Start now, improve later, BIP8(false, 2y)

Proposed as an option that maximizes flexibility, this allows miners to signal readiness to enforce taproot quickly but also makes it easy for users to force taproot activation later. For example, after several months of miners not activating taproot for no good reason, an updated node could be published that used the same BIP8 parameters except lockinontimeout=true, requiring activation at the end of the two years. Or true could be set and the timeout deadline could be shortened, allowing activation within 6 or 12 more months.

Pros:

  • Non-committal: if a problem is discovered with taproot before miner activation, or there’s a lack of user support for the proposal, the attempt can safely fail without further intervention.
  • Useful data: if it activates quickly, it will add evidence to the theory that segwit activation was an aberration and users, developers, and miners can continue working together to upgrade the consensus protocol with minimal fuss.
  • Enough time for second deployment: the two year duration probably gives users and developers enough time to deploy an alternative that sets lockintimeout=true, allowing all nodes compatible with either deployment to activate simultaneously.

Cons:

  • Unnecessary failure risk (2 years): if it fails for no good reason, we’ll have wasted two years, plus its deployment time, plus the time to choose and deploy another activation method.
  • Chaos risk: if some users later decide to lockinontimeout=true with a date before the original two-year end, they all need to choose the same date or users choosing a date with insufficient support could be tricked into accepting non-spendable bitcoins. It may be possible to mitigate this by building support for an acceleration target date even before the initial lockinontimeout=false version is released.

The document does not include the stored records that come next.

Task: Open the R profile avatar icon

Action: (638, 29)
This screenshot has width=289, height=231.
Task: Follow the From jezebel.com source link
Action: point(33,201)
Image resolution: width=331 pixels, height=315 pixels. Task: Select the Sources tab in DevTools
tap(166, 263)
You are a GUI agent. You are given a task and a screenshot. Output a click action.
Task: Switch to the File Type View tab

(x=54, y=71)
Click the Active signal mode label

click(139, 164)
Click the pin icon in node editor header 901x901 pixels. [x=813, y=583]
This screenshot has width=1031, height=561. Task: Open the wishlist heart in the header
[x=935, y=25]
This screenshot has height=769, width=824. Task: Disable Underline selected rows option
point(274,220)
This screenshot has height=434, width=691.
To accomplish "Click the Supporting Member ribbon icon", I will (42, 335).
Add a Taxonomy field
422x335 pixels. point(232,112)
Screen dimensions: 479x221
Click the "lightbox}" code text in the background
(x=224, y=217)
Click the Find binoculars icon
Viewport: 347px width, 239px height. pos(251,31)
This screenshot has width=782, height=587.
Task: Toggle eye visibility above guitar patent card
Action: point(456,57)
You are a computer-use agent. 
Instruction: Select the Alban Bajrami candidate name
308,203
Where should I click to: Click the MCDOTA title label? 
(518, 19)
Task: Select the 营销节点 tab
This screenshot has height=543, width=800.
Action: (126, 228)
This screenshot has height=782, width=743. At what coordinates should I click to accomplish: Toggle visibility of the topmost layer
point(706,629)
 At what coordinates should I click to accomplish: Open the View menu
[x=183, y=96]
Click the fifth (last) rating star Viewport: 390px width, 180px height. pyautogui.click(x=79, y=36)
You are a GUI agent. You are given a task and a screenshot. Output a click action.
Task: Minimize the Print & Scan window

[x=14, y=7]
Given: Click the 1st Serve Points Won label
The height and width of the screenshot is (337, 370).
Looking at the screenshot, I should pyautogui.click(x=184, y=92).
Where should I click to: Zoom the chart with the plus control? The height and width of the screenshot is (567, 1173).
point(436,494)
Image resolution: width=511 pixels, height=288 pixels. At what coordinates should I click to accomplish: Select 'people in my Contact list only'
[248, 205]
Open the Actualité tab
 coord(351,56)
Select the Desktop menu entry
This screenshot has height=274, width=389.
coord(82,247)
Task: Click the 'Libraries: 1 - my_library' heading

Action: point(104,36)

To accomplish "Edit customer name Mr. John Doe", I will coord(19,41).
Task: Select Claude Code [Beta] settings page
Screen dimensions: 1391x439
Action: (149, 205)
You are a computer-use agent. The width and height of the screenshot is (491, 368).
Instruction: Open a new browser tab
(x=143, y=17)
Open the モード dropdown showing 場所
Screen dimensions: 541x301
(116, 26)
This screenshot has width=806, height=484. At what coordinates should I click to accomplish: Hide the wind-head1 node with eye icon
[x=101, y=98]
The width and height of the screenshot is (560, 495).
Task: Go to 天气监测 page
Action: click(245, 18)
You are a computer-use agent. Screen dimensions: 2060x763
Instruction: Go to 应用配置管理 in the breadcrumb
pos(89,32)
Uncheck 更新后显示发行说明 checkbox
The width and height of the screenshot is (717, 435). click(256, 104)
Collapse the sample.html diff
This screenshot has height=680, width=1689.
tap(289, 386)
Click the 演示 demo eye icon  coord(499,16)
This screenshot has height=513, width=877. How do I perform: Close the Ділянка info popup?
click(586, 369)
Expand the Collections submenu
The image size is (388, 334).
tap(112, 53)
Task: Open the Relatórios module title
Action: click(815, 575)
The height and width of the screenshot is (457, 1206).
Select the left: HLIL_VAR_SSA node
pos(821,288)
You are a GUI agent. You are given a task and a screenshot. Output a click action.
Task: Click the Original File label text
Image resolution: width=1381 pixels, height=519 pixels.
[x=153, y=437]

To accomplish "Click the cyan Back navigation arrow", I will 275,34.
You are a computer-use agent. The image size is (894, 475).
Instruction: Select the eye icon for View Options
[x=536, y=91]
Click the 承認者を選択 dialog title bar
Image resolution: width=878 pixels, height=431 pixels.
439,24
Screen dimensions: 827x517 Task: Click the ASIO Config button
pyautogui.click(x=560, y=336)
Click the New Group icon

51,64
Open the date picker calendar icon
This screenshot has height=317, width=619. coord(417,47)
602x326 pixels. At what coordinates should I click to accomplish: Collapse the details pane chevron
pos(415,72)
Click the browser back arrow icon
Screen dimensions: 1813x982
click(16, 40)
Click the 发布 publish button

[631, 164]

Gently discourage apathy, BIP8(true, 2y)

Proposed as a way to ensure miners eventually need to signal, so they don’t defer doing so out of apathy, this method requires activation after a long delay.

Pros:

  • Useful data: if it activates quickly, it will add evidence to the theory that segwit activation was an aberration and users, developers, and miners can continue working together to upgrade the consensus protocol with minimal fuss.
  • Far-off flag day: if mandatory activation is needed, there’s a long time (months or years) for users to upgrade to nodes that accept reduced threshold signaling or mandatory activation. This minimizes the chance that only a small number of users will enact mandatory enforcement and then be tricked into accepting bitcoins that most other users won’t consider valid.
  • Enough time for second deployment: the two year duration may gives users and developers enough time to deploy additional soft fork rules that fix any problems in the initial proposal.

Cons:

  • Committal: if a problem is discovered with taproot before activation, users and developers may need to intervene to prevent the problem from being exploited.
  • Unnecessary delay: without miner cooperation, it will take two years to get the taproot features, which may delay other useful Bitcoin work or cause developers to spend time implementing unnecessary intermediate solutions (e.g. 2pECDSA rather than MuSig).
  • Chaos risk: if some users later decide to lockinontimeout=true with a date before the original two-year end, they all need to choose the same date or users choosing a date with insufficient support could be tricked into accepting non-spendable bitcoins. It may be possible to mitigate this by building support for an acceleration target date even before the initial version is released.